Hoping not to appear immodest (to quote Dizzy Dean again, “It ain’t braggin’ if you can back it up”), I have to say that I think the band is playing at its absolute peak. (And I guess that’s not bragging—I’m only talking about our peak, not anybody else’s!)
But each show takes so much out of us that we live in a world of hurt, especially towards the end of a long run like this one. But—it’s a good hurt. It is well earned, and well rewarded. (Some of the pain comes from those 7,000 miles in the saddle, too.)
There is a saying in French, “Ça vaut la peine”—it is worth the grief, or pain. That’s how I feel about those journeys, and what it takes to deliver the kind of performances we’ve been giving lately.
(Fun Fact: The drumming-induced calluses on my fingers sometimes split open, which lets the sweat into the tender flesh beneath. That causes a kind of nerves-on-edge torture, but I can’t use a bandage, because I need the sensitivity in that “cradle” of the stick. In desperation, I tried filling the split with a drop of Krazy Glue. It really works!)
After the show, tired and sore and sitting back on the bus, I struggle to my feet to refresh my glass of Macallan with a litany of German imprecations: “Einbahnstrasse, gemütlichkeit, hauptbahnhof, ausfahrt, schadenfreude.”
Which is to say, “one-way street; friendliness; train station; exit; and taking pleasure in the pain of others.”
That last would describe Michael, who laughs at my pain.
(Fun Fact: Michael is an evil and unfeeling monster. I don’t know how I’ve put up with him for three tours and 75,000 miles. Maybe it’s because I enjoy insulting him so much.)
Often enough, though, my world of pain is balanced by moments of pleasure. In Roadshow I wrote about one of my favorite roads, California’s Highway 33 up above Ojai, and about one of my favorite flowers—Spanish broom, which explodes in clusters of yellow blossoms in early summer along the highway edges of the West. Apart from brightening a somewhat stark palette of arid, rocky landscape, scrubby chaparral, and dark green California live oaks, during their short blooming season, those yellow flowers fill the air with an intoxicating fragrance that compares to only two other floral perfumes: lilac and jasmine.

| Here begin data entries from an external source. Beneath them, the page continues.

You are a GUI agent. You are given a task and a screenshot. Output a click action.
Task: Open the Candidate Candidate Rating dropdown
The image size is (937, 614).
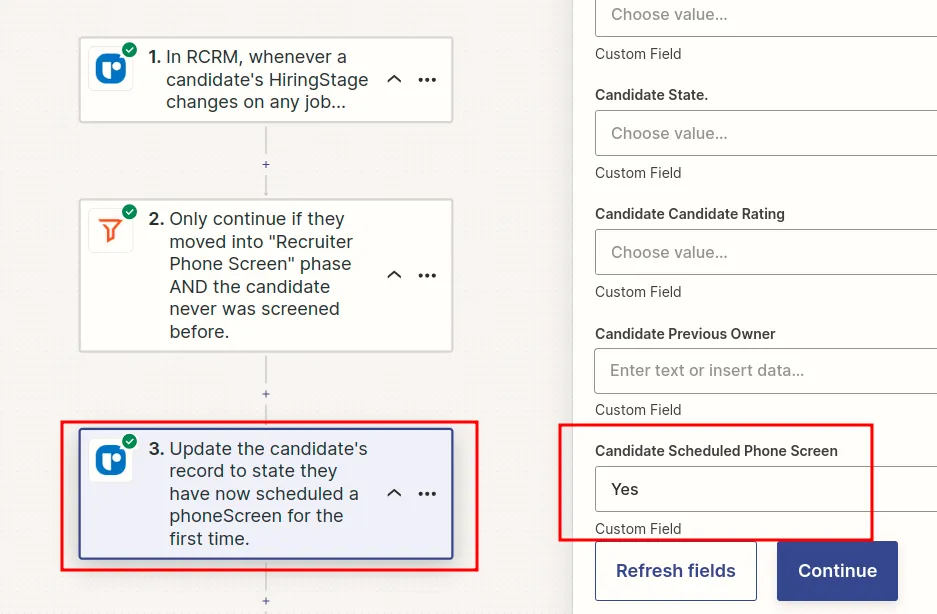coord(765,252)
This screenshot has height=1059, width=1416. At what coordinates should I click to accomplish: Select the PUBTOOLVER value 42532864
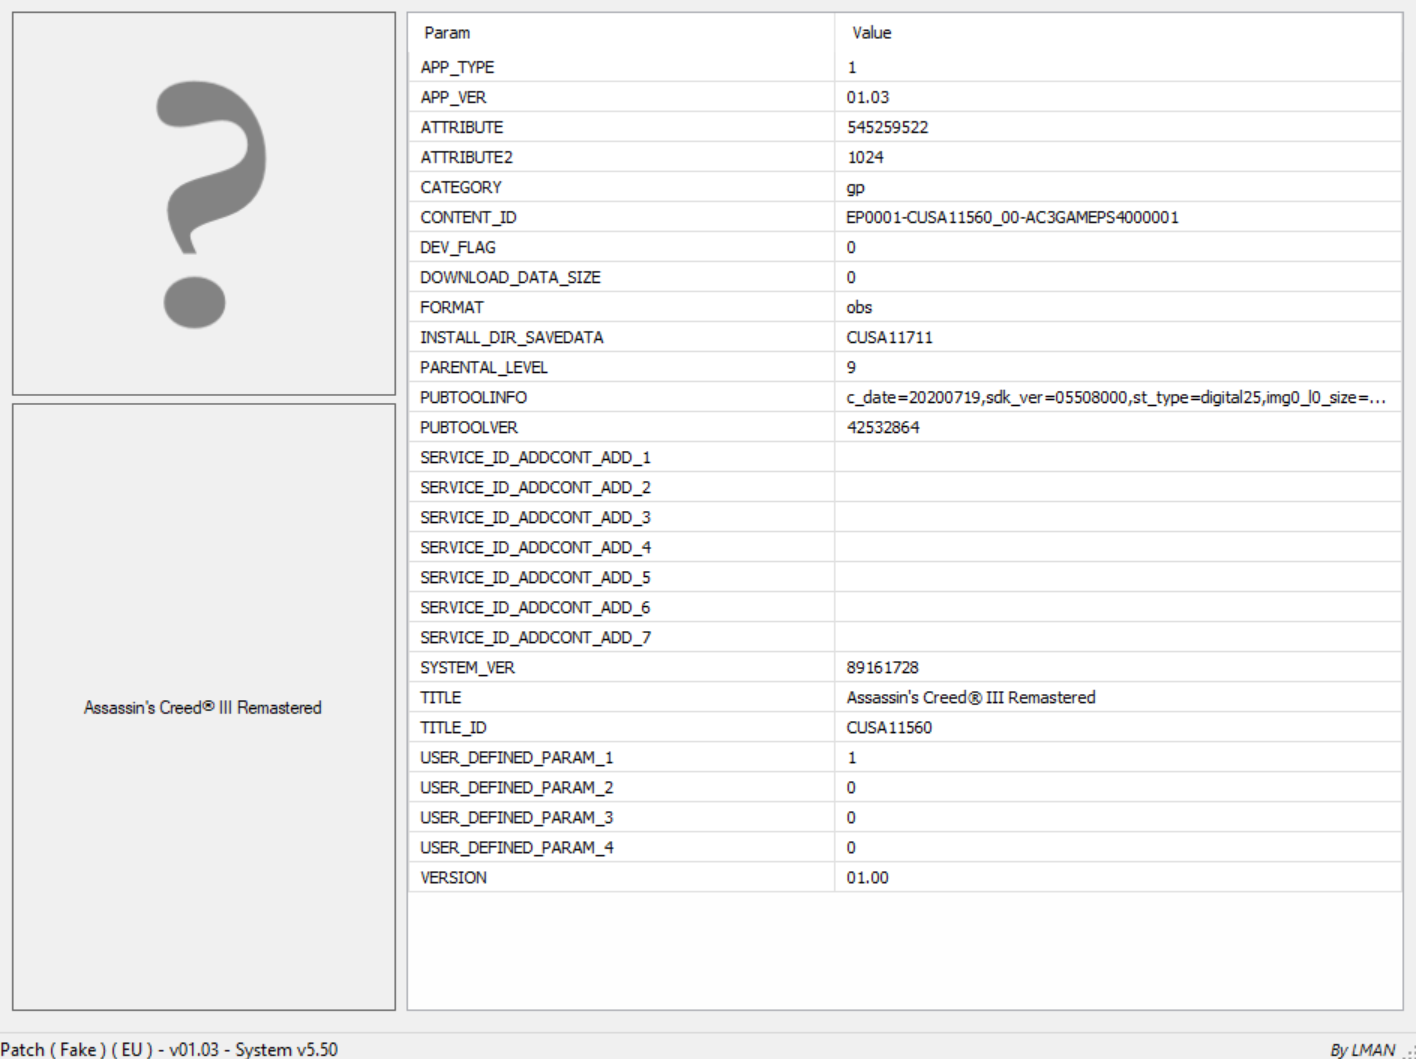[x=883, y=427]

Exemplifying the favorite road and favorite flower theme, here is one of my favorite of the “Action Self-Portrait with Scenery” series—riding down that glorious Highway 33 toward home, swooping through the bends with my helmet filled with Spanish broom, after a show up in Concord, California, and after sleeping on the bus in a truck stop at the junction of Interstate 5 and state highway 99.
A final quote (which is often attributed to Mark Twain, but was actually written by the French scientist and philosopher, Blaise Pascal):
“I am sorry this letter is so long, but I did not have time to make it shorter.”
(Fun Fact: The theological default called Pascal’s Wager is a pusillanimous theorem stating that it’s “safer” to believe in God than not, because you have nothing to lose if you’re right, and everything to lose if you’re wrong. All I can say to that is, “Man up, Pascal!”)
A final “Action Self-Portrait with Scenery,” this one of a very happy rider, motoring along the Pacific Coast Highway near Malibu, bound for home.